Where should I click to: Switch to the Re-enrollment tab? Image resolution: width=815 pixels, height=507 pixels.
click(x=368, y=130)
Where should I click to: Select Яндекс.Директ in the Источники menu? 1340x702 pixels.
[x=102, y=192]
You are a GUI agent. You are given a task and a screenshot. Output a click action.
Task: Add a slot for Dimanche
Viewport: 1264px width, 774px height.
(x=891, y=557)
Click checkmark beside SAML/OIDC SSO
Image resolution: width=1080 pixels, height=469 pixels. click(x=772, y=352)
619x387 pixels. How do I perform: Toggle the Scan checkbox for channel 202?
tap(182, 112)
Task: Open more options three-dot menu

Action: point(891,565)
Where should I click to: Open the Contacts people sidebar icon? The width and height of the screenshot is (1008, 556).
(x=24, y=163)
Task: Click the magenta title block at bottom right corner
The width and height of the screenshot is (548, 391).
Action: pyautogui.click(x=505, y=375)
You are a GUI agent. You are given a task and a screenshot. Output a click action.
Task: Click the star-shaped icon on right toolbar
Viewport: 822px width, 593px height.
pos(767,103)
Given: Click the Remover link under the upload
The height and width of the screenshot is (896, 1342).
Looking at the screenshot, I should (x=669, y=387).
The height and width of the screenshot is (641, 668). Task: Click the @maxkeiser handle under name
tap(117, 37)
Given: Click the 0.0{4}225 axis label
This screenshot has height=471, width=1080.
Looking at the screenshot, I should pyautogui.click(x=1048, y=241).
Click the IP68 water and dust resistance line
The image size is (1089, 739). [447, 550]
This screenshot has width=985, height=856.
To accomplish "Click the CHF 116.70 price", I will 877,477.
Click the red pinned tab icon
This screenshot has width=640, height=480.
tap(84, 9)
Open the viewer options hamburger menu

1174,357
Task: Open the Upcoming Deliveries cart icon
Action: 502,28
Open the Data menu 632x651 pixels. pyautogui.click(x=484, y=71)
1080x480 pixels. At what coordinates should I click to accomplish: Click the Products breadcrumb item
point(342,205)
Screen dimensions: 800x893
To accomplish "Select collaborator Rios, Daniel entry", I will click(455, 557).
___
Scan the listing for the string "right" and copy every line that carries it.

## ANSWER SPACE
Task: Click the magenta title block at bottom right corner
Task: Click the star-shaped icon on right toolbar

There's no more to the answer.